DENMARK - Denmark's ATP, which runs the country's huge supplementary labour-market pension fund, saw group profit slip to DKK3.8bn (€453m) in the first quarter, while the value of its pension liabilities dropped by DKK21.6bn thanks to interest rate rises in the period.

The pensions institution reported a pre-tax market return on its investment portfolio of DKK6.7bn, which equated to a return of 1.7% - driven in particular by index-linked bonds and oil prices.

ATP chief executive Lars Rohde said results for Q1 were satisfactory.

"During a period of wide fluctuations in financial markets, our risk diversification strategy has proved to be appropriate," he said. "Our Q1 results are bolstered, in particular, by our inflation-proof investments and rising oil prices."

Group profit was down significantly when viewed year on year, with profit of DKK10.5bn having been reported for the first quarter of last year.

But ATP said this year's Q1 results fully met the required rate of return, since its performance target for 2011 was DKK12bn.

Hedging activities finished the three-month period with a loss of DKK1.7bn.

ATP pointed out that it hedges pension liabilities against fluctuations in interest rates, adding that, due to interest-rate rises in the first quarter, the value of its pension liabilities had decreased by DKK21.6bn.

On the other hand, the declining term to maturity added DKK3.1bn to pension liabilities, it said.

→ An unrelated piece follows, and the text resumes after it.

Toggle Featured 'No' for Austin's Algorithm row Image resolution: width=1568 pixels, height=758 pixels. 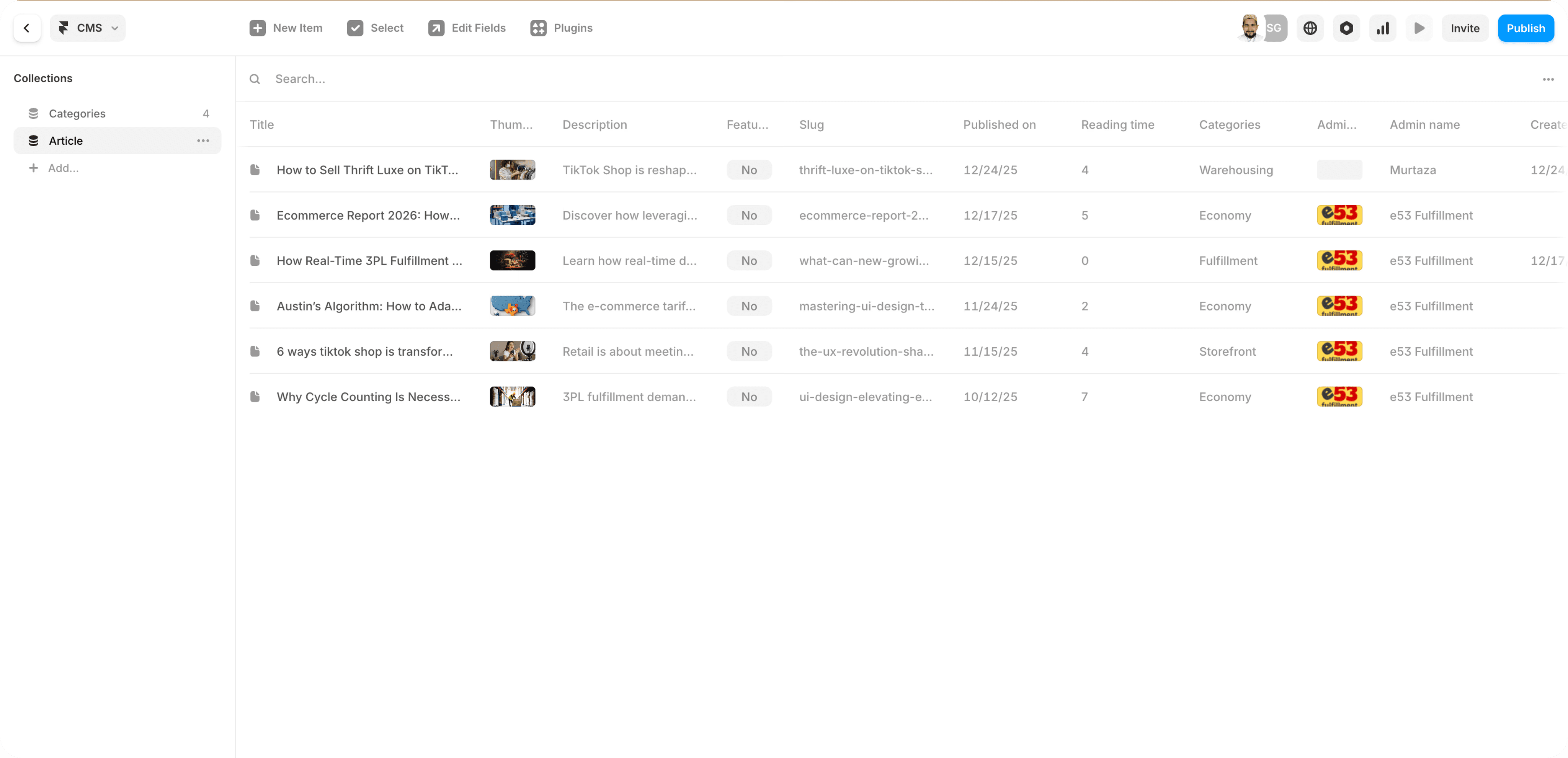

Within asset groups - which ATP terms 'risk classes' - commodities shone, generating a return of DKK2.8bn, or 13.4%.

The portfolio is composed exclusively of oil-related risk, and the return is driven by rising oil prices during Q1.

The inflation risk class produced DKK3.7bn, or 3.4%, it reported, boosted by index-linked bonds, due mainly to an increase in expected inflation in Europe.